> [Schriftelijke opdracht]
Neem het stuk uit de tekst over Jazz Brugge over, van "Het leek bij" tot en met "vijfde editie toe.", en verander daarin "tweejaarlijks" in "driejaarlijks".

> [Brontekst]
────────────────────────────────────────

Het leek bij aanvang een kamikazeonderneming: een tweejaarlijks jazzfestival dat afziet van de Amerikaanse prijsbeesten en zich helemaal richt op de Europese jazz. Toch is Jazz Brugge dit jaar aan haar vijfde editie toe.
Dat Jazz Brugge de muzikanten relatief dicht bij huis gaat zoeken (hoewel er ook enkele muzikanten uit de VS en Argentinië met hun Europese collega’s komen meespelen) betekent niet dat het programma doordeweeks te noemen is. Integendeel: vreemd genoeg is het uitgerekend dit festival dat muzikanten laat horen die veel te zelden in Belgische streken te horen zijn.
Pianisten
Meer dan eens hebben de pianisten het mooie weer gemaakt op Jazz Brugge: solo of in kleine formaties. De kans dat deze traditie in 2010 bestendigd wordt is erg groot, dankzij de passage van de onvoorspelbare en weerbarstige Nederlander Michiel Braam (op de eerste editie van Jazz Brugge te gast met zijn Bik Bent Braam) en de Brit Keith Tippett. Beide pianisten hebben een zwak voor grote bezettingen, maar spelen ook solo en het is in deze gedaante dat ze in Brugge te horen zijn. Vooral de passage van Tippett is een uitgelezen kans om dit icoon van de Britse geïmproviseerde muziek aan het werk te horen. Hij heeft de gewoonte om een concert aan te vangen zonder vooropgezet plan, waardoor alles afhangt van het moment en de kleinste details en de muziek bijgevolg alle kanten kan opgaan: van vrije clusterwolken tot rigoureus gestructureerde vormen.
Met het duo Ben Sluijs/Erik Vermeulen laat Jazz Brugge horen dat avontuurlijke muziek niet alleen gezocht moet worden over grens. Vermeulen en Sluijs zijn immers van de meest eigenzinnige jazzmuzikanten die België rijk is. In hun eigen ensembles (Vermeulen is o.a. pianist in Sluijs’ Unplayables) nemen ze nooit de gemakkelijkste weg, waardoor ze melodisch en harmonisch geregeld in vaarwater terecht komen waar de meeste van hun collega’s zich liever niet wagen. Het optreden op Jazz Brugge is meteen de voorstelling van hun tweede duoalbum ‘Parity’.

────────────────────────────────────────

[Gegevenslijst]
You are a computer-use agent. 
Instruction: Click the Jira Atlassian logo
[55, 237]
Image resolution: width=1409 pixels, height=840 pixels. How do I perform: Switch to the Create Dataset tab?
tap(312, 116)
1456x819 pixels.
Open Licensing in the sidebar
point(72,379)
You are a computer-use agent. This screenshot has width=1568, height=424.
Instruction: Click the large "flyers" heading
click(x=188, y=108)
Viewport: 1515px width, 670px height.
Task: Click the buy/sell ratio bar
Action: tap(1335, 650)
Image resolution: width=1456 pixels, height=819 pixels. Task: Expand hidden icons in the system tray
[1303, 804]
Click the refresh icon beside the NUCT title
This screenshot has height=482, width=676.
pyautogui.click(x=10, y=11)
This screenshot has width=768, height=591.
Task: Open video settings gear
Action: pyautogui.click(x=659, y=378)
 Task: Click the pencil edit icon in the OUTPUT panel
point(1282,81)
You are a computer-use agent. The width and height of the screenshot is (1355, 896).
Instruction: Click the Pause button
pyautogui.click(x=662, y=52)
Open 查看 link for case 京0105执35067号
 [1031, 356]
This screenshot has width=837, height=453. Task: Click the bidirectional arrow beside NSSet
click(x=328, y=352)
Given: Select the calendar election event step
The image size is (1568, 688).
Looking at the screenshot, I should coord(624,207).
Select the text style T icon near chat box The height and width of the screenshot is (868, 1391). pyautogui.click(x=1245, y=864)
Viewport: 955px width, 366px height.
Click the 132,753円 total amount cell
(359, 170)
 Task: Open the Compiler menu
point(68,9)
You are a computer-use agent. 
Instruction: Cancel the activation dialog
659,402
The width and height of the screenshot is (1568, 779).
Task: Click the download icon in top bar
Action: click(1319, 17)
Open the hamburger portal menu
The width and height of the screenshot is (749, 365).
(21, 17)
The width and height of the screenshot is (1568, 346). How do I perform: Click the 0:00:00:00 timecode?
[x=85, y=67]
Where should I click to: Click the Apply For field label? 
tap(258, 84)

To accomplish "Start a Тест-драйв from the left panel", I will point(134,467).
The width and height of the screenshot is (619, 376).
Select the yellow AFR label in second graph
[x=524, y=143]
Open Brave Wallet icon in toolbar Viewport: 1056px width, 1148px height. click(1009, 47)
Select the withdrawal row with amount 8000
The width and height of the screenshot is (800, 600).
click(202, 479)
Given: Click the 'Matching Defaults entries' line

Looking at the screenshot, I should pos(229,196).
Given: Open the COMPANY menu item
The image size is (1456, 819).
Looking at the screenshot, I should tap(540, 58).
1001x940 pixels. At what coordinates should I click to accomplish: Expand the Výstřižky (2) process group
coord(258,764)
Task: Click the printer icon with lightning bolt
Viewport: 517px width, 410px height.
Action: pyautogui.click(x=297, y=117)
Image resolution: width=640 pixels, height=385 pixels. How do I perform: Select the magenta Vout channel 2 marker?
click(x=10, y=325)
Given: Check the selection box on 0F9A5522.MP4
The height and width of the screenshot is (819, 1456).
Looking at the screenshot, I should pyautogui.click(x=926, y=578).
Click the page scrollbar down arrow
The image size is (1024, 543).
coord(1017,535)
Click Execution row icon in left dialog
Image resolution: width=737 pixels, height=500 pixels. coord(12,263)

────────────────────────────────────────

> [Resultaat oefening]
Het leek bij aanvang een kamikazeonderneming: een driejaarlijks jazzfestival dat afziet van de Amerikaanse prijsbeesten en zich helemaal richt op de Europese jazz. Toch is Jazz Brugge dit jaar aan haar vijfde editie toe.